And indeed, wandering in the upper keeps of the ancient tomb was like surviving in a dim sarcophagus in which memories, transparent wings folded, lay piled in ribboned bundles, in files, packets, shrouded figures, strewn shadows. Here and there, a special bright memory, like a single ray of amber light, struck in upon and shaped a golden hour, a summer day. There was a smell of worn leather and burnt horsehair and the faintest scent of uric acid from the jaundiced stones that ached about them as they jostled half-seen elbows.
“Look,” murmured the cousins. “Oh, yes! Yes!”
For now, quietly indeed, they were peering through the dusty panes of the ancient’s eyes, viewing the great hellfire train that bore them and the green-turning-to-brown autumn world streaming, passing as before a house with cobwebbed windows. When they worked the old one’s mouth it was like ringing a lead clapper in a rusted bell. The sounds of the world wandered in through his hollow ears, static on a badly tuned radio.
“Still,” Peter said, “it’s better than having no body at all.”
The train banged across a bridge in thunders.
“Think I’ll look around,” said Peter.
The ancient felt his limbs stir.
“Stay! Lie back! Sit!”
The old one crammed his eyes tight.
“Open up! Let’s see!”
His eyeballs swiveled.
“Here comes a lovely girl. Quick!”
“Most beautiful girl in the world!”
The mummy couldn’t help but peel one eye.

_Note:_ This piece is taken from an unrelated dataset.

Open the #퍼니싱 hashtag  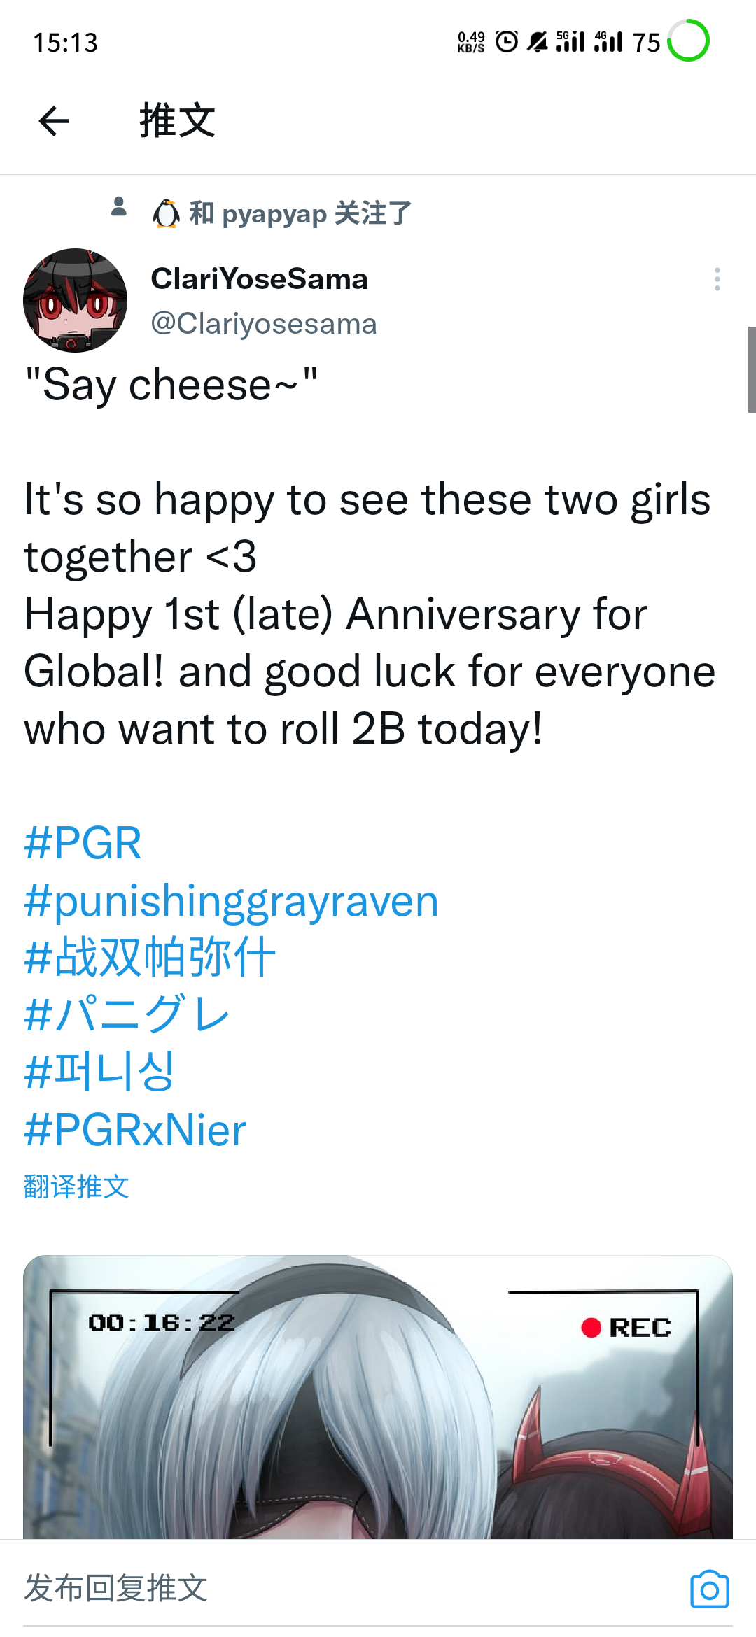pos(99,1072)
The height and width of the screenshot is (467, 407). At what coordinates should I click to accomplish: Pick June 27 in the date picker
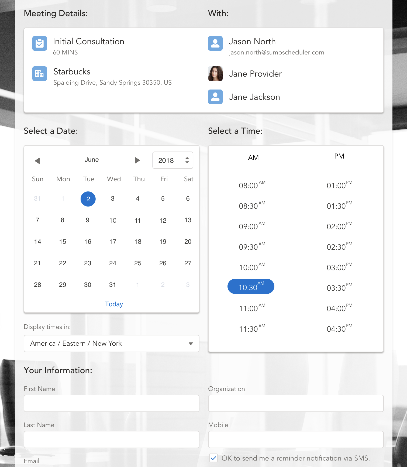coord(188,263)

“Ah!” said everyone. “Right!”
The young woman curved, leaning as the train pushed or pulled her; as pretty as something you won at a carnival by knocking over milk bottles.
“No!” The old one slammed his lids.
“Open wide!”
His eyeballs churned.
“Let go!” he shouted. “Stop!”
The young woman lurched as if to fall on all of them.
“Stop!” cried the old, old person. “Cecy’s with us, all innocence.”
“Innocence!” The inner attic roared.
“Grandpère,” said Cecy softly. “With all my nigh excursions, my traveling, I am not—”
“Innocent!” the four cousins shouted.
“Look here!” protested Grandpère.
“You look,” whispered Cecy. “I have sewn my way through bedroom windows on a thousand summer nights. I have lain in cool snowbeds of white pillows and swum unclothed in rivers on August noons to lie on riverbeds for birds to see—”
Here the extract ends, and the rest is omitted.